Thioglycollate-mediated leukocyte recruitment and cytokine production in the peritoneum can be utilized as a model of inflammation, acute peritonitis and leukocyte/monocyte migration.
The inflammatory response generated in this model can be attenuated by administration of a number of known anti-inflammatory agents. In this study, we utilized Dexamethasone treatment to test for effects on thioglycollate-stimulated production of peritoneal monocyte chemoattractant protein-1 (MCP-1).
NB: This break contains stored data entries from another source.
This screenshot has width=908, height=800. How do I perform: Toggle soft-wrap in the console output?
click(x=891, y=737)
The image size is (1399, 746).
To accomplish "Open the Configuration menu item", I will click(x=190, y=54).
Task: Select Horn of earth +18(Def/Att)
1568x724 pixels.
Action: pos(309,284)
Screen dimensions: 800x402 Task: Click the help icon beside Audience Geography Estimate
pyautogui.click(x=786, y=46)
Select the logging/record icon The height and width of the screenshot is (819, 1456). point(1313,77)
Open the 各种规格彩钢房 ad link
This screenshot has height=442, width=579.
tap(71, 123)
Dexamethasone was able to significantly reduce the levels of MCP-1 in the peritoneal cavity after thioglycollate administration. The reduction of MCP-1 levels is a reliable surrogate for the reduction in monocyte infiltration. This model stands as a good predictor of peritonitis therapeutic candidates. As a screen, it can point the way for further studies of promising compounds, by viewing relative levels of the cytokine MCP-1. Cell counts of different leukocytes and measurement of different cytokines can also be incorporated into this model.
This model is typically run in an acute setting, performed in a single day with a single administration of test article. As a model of peritonitis it is similar to the Zymosan A-induced Model of Peritonitis.
Segal BH, Kuhns DB, Ding L, Gallin JI, Holland SM. (2002). Thioglycollate peritonitis in mice lacking C5, 5-lipoxygenase, or p47(phox): complement, leukotrienes, and reactive oxidants in acute inflammation. J Leukoc Biol. 71(3):410-6.